Entrevista con el arzobispo de Santiago de Compostela
Francisco J. Prieto: «Ningún partido político se identifica por completo con la fe cristiana»
El prelado recuerda que la Iglesia tiene que evitar caer en la polarización social, pero sí levantar la voz ante cuestiones como «la diversidad de géneros difíciles de perfilar» o «el transhumanismo, que es la tentación de querer ser como Dios».
Hace justo un año, en abril de 2023, se anunció su nombramiento como arzobispo de Santiago de Compostela, después de poco más de dos como obispo auxiliar de la sede compostelana. Natural de Ourense y experto en Teología Bíblica, monseñor Francisco José Prieto (1968) habla con locuacidad y cercanía, y repasa para El Debate la situación de la Iglesia en España, las dificultades para hablar de cuestiones incómodas o el reto de evangelizar a una sociedad cargada de prejuicios. «Hoy tenemos un reto mayor que el de los primeros cristianos», dice.
–Hace pocos meses, Galicia pasó por unas elecciones autonómicas. Ahora se repetirán en el País Vasco, en Cataluña, y también en Europa. ¿Qué debe tener claro un católico a la hora de votar?
–Primero, parto de la libertad y la madurez de nuestros católicos, de nuestros fieles cristianos, para que actúen como ciudadanos con madurez, en cuanto a su propia convicción iluminada por la fe. Por eso, en las campañas electorales, el lugar en el que tiene que estar la opción por la que un católico puede decidir su voto será allí donde haya una apuesta por la dignidad de la persona, donde haya una apuesta por el bien común que tenemos que hacer posible entre todos, donde haya una apuesta verdadera por la justicia que se extienda hacia los más desfavorecidos, donde haya una apuesta por poner en el centro a la persona, y no a los intereses partidistas, que en ocasiones están muy ideologizados.

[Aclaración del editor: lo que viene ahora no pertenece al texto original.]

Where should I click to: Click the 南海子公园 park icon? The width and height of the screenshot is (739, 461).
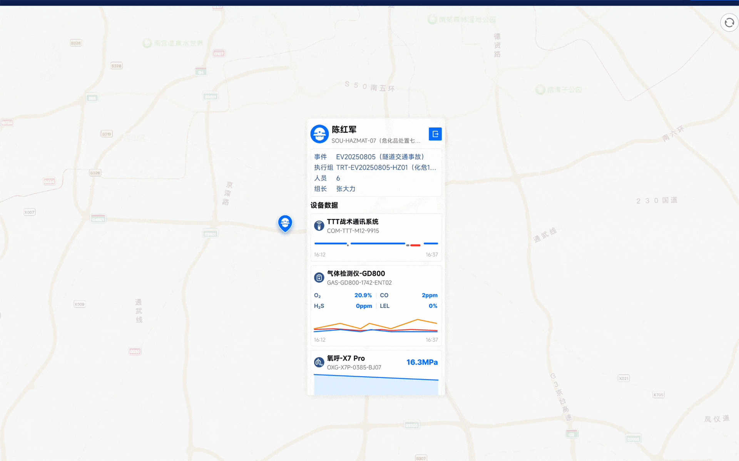540,90
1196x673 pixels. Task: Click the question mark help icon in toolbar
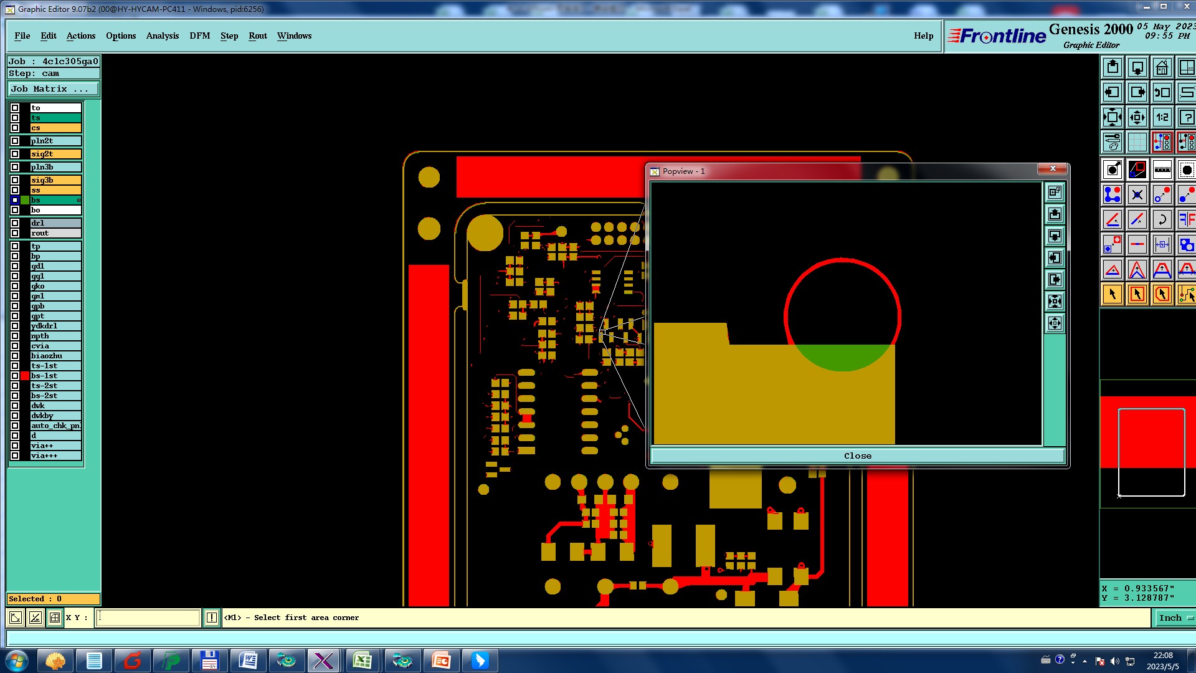click(1187, 117)
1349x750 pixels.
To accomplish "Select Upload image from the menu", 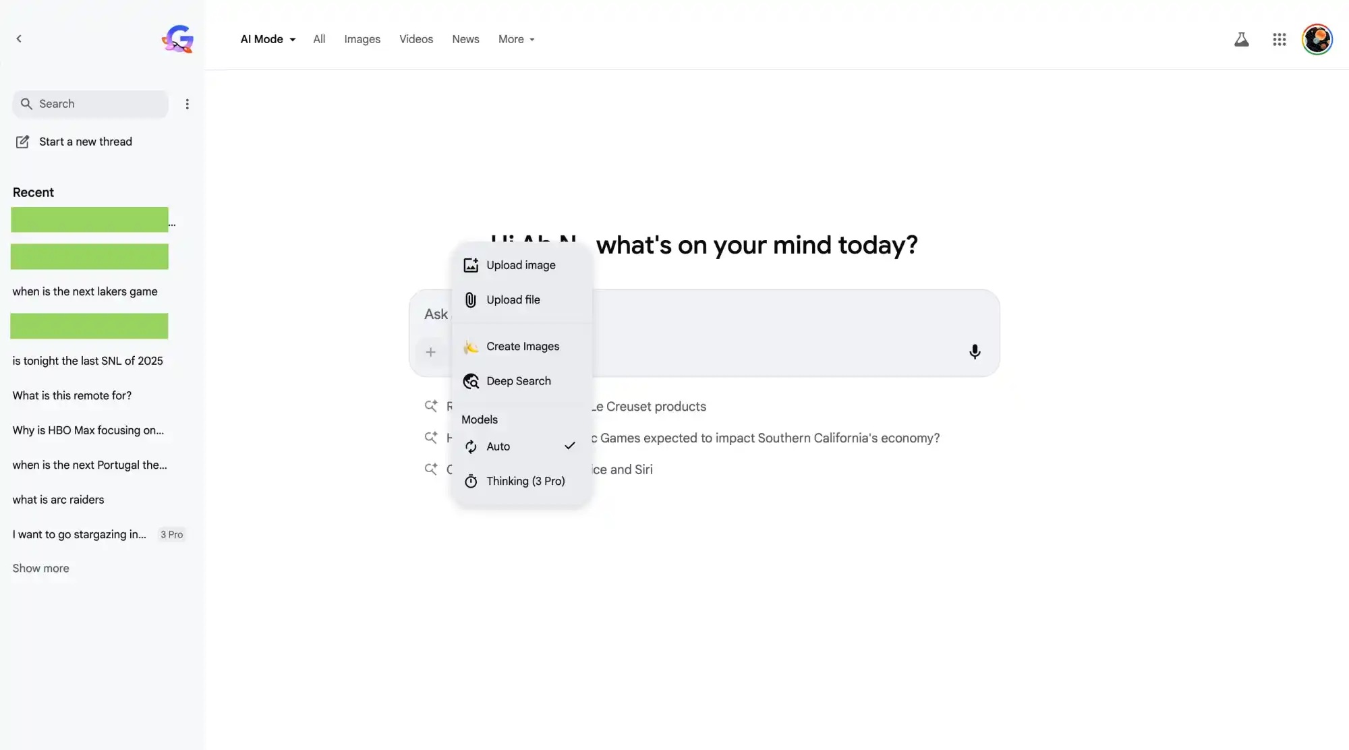I will coord(520,265).
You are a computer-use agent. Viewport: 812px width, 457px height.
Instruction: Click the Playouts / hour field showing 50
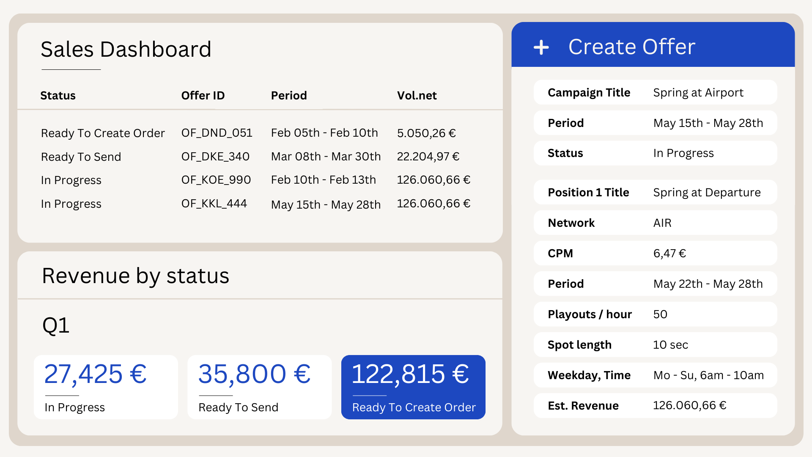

Tenemos que elegir allí donde se respete la dignidad de la persona como hombre y mujer; donde la familia se cuide y se promocione; donde la educación se entienda como un espacio de liberta. Evidentemente, ningún partido político se identifica por completo con la fe cristiana. Pero desde la fe cristiana debemos tener libertad y madurez para decidir el voto, y ejercerlo. Los cristianos tenemos una responsabilidad con la sociedad civil de la que formamos parte como ciudadanos.
La propuesta de la Iglesia tiene la fuerza de la Verdad
–Ha habido muchas leyes de género que se aprobaron en Galicia y luego llegaron al Gobierno nacional (incluso aunque en la Xunta gobernase el PP y en España el PSOE). Esas leyes presentan una antropología radicalmente contraria, cuando no hostil, a la propuesta católica. ¿Cómo puede la Iglesia presentar su visión de la persona a una sociedad tan ideologizada en estos temas?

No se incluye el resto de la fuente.